Mobbing »ein Serienkiller«
Gießen (pm). Es ist mucksmäuschenstill in der großen Aula der Sekundarstufe der Sophie-Scholl-Schule. Die Aula ist komplett gefüllt - alle Schüler und das gesamte Personal von Klasse 5 bis 10 sind anwesend. Trotz der vielen Menschen würde man eine Stecknadel fallen hören. Denn Carsten Stahl, Gewaltpräventionsberater der bundesweiten Initiative »Stoppt Mobbing«, hat eine Mission.
Er will dazu beitragen, dass niemand mehr Opfer von Mobbing und Gewalt wird. Dass alle im Saal gebannt zuhören, liegt daran, dass Stahl ganz genau weiß, wovon er spricht - denn er hat es selbst erlebt.
Stahl erzählt den 250 Schülern die Geschichte eines Jungen, der über viele Monate von Mitschülern verfolgt, geschlagen, erpresst und gedemütigt wurde. Dieser Junge war er selbst. Er berichtet von seiner Angst und Scham, vom Zuschauen und Weggucken der anderen, davon, dass er knapp dem Tod entging - und vom Teufelskreis der Gewalt. Denn Stahl wurde vom Opfer zum Täter, schlug selbst zu, um nie wieder unterdrückt zu werden. Heute weiß er, dass Gewalt immer Gegengewalt erzeugt. Seit neun Jahren ist er bundesweit in Schulen unterwegs, um Kindern und Jugendlichen zu zeigen, wie man den Ausstieg aus dieser Spirale schafft.

AUSZUG AUS DATEN ->
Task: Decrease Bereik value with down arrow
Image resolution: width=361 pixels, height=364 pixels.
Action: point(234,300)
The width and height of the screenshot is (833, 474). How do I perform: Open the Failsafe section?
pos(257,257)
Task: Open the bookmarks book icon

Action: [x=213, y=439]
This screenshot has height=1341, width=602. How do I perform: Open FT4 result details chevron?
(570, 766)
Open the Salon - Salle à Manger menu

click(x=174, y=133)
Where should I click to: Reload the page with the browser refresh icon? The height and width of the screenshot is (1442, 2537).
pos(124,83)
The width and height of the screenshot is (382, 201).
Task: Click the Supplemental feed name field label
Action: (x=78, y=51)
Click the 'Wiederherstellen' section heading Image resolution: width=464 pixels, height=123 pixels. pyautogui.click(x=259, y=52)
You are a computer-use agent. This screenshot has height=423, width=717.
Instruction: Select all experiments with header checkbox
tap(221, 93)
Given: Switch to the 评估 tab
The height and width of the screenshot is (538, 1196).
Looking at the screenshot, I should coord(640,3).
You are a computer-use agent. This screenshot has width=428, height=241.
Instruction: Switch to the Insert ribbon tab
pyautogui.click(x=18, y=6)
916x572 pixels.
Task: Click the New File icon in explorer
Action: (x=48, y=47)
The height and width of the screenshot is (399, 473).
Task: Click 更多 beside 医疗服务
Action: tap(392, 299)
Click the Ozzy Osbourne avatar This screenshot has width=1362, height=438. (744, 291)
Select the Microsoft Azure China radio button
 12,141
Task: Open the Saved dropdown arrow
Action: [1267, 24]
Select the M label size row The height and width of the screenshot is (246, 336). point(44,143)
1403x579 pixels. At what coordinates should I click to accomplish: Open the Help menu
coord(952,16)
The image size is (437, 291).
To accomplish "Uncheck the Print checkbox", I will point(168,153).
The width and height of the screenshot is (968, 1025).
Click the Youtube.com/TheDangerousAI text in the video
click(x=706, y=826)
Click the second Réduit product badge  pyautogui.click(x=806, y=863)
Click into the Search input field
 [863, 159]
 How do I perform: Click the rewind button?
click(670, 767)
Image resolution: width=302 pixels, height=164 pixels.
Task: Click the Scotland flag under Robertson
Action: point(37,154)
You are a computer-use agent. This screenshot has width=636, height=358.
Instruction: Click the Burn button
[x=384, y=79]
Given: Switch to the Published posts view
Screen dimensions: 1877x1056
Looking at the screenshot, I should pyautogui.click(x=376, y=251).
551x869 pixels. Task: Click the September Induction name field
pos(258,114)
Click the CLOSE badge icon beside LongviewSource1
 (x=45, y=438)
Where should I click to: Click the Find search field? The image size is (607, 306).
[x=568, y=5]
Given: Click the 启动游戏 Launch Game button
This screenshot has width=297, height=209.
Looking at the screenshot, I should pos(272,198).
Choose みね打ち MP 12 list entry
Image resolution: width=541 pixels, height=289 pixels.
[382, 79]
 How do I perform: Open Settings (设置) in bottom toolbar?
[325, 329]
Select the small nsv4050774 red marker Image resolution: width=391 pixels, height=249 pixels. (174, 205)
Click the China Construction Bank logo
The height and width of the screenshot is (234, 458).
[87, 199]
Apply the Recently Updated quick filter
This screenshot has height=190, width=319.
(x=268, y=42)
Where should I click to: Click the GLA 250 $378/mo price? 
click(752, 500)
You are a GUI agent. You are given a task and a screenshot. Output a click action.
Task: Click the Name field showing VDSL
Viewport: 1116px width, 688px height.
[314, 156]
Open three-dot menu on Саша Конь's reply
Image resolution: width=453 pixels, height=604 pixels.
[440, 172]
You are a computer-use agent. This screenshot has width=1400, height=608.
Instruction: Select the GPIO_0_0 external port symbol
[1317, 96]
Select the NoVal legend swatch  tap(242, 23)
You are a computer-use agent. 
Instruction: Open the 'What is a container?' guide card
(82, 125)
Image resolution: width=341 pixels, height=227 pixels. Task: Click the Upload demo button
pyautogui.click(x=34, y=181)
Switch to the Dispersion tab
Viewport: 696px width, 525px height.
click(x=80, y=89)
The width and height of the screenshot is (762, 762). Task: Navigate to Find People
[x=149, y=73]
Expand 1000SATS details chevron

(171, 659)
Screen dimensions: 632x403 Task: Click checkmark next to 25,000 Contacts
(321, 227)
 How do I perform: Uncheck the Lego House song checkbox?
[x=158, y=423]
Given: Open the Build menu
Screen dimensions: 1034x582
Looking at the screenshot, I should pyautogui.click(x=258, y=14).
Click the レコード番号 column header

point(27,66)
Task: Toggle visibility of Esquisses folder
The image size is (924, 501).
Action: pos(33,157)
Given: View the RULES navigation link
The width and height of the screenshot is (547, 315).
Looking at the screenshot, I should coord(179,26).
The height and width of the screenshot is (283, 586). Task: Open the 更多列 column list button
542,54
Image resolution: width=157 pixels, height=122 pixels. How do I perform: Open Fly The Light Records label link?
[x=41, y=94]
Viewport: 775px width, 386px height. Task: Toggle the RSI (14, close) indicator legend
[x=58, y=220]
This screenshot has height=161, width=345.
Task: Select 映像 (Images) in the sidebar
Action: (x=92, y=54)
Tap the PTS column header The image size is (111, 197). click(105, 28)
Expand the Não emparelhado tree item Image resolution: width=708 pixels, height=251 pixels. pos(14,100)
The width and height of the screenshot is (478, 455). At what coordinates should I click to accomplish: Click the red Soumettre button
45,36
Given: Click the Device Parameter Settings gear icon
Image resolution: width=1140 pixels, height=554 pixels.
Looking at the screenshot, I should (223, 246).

ZU ERLEDIGENDE AUFGABEN ->
a: Gib den Abschnitt der Liste wortgetreu wieder, und zwar vom Anfang der Liste bis einschließlich der Zeile mit „click(x=174, y=133)“.
b: Setze den Bericht über Carsten Stahls Anti-Mobbing-Vortrag an der Sophie-Scholl-Schule dort fort, wo er aufhört.

SCHRIFTLICHE ANTWORTEN ->
a:
Task: Decrease Bereik value with down arrow
Image resolution: width=361 pixels, height=364 pixels.
Action: point(234,300)
The width and height of the screenshot is (833, 474). How do I perform: Open the Failsafe section?
pos(257,257)
Task: Open the bookmarks book icon

Action: [x=213, y=439]
This screenshot has height=1341, width=602. How do I perform: Open FT4 result details chevron?
(570, 766)
Open the Salon - Salle à Manger menu

click(x=174, y=133)

b:
»Wir wollen als Schule ein starkes Zeichen gegen Mobbing setzen«, erklärt Susanne Hild vom Leitungsteam der Schule. »Schließlich sind Respekt und Toleranz die zentralen Werte unseres Schulkonzeptes«, ergänzt ihre Leitungskollegin Astrid Wolf-Wegner. Das Training mit Carsten Stahl bildet den Auftakt für eine kontinuierliche, klassenübergreifende Auseinandersetzung mit dem Thema Mobbing. Schließlich seien in den letzten Jahren vermehrt Schüler an die Sophie-Scholl-Schule gewechselt, die an ihren alten Schulen Mobbing erlebt haben. Wie präsent das Thema ist, zeigt die Reaktion eines Schülers im Anschluss an das Training: »Ja, das war schon hart. Aber so ist das Leben da draußen. Ich habe auch schon solche Situationen gesehen, und das nächste Mal werde ich was sagen.«
Carsten Stahl, der in den letzten Jahren rund 300 Schulen beraten hat, schätzt die Zahl der Mobbing-Fälle in Deutschland auf eine Million pro Woche. Laut PISA-Studie ist in Deutschland jedes sechste Schulkind im Alter von 15 Jahren von Mobbing betroffen. Eindeutige Zahlen sind nur schwer zu ermitteln, da die meisten Opfer ihre Gewalterfahrungen verschweigen.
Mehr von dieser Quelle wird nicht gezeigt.